WORK TASK -
The records underneath are to be printed in full and exactly, with no pictures carried over.

╔══

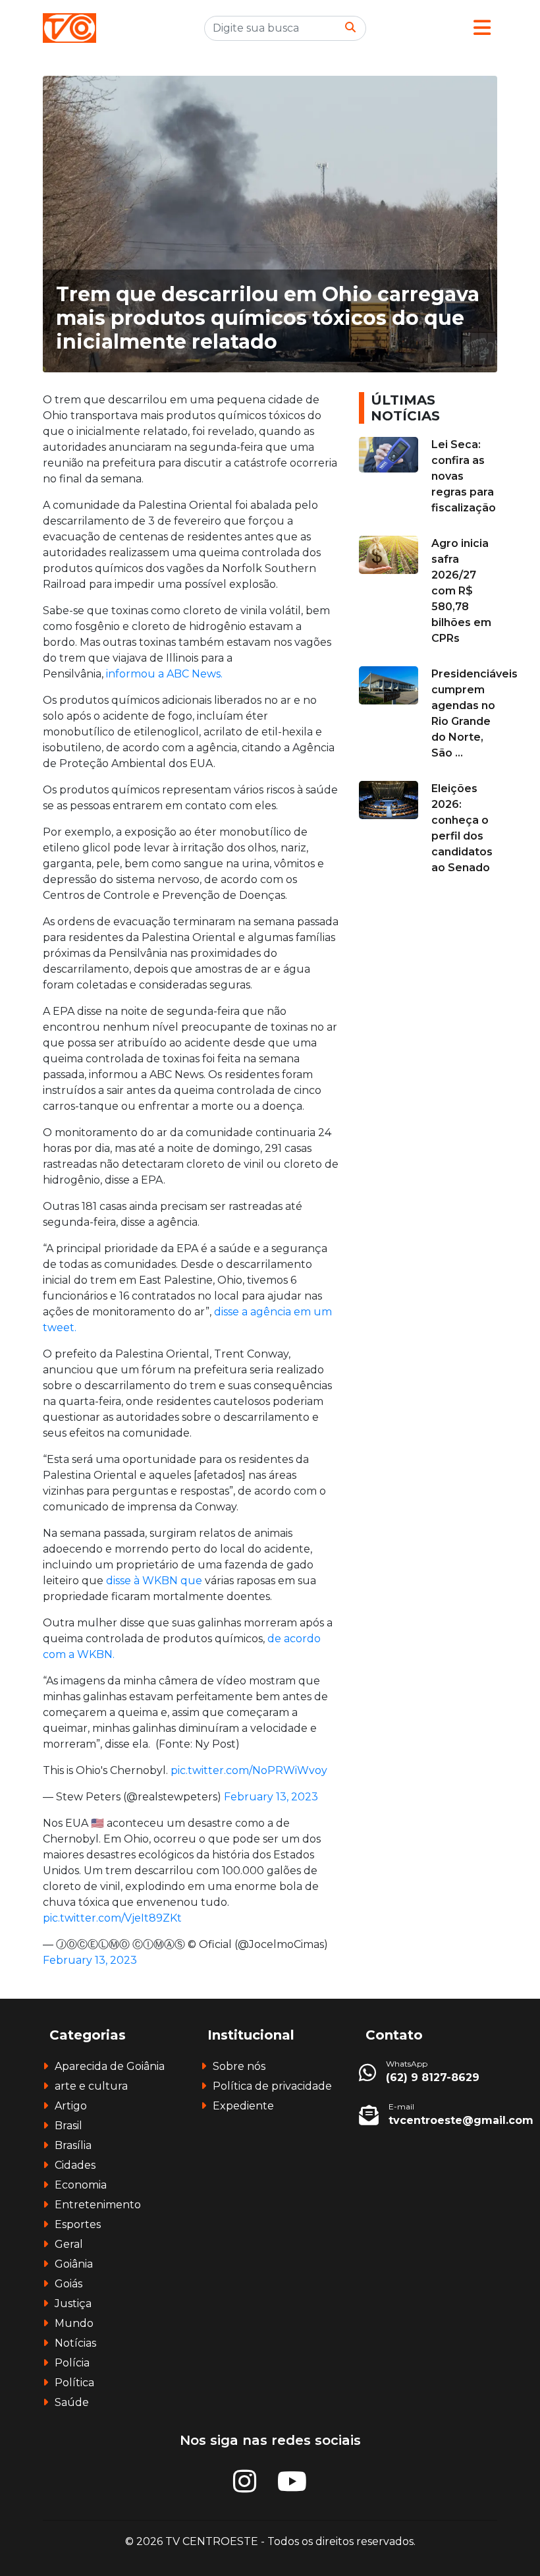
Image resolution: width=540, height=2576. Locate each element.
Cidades (75, 2165)
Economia (81, 2185)
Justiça (73, 2303)
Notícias (75, 2343)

╚══

ANSWER BOX -
Image resolution: width=540, height=2576. Locate each element.
Cidades (75, 2165)
Economia (81, 2185)
Justiça (73, 2303)
Notícias (75, 2343)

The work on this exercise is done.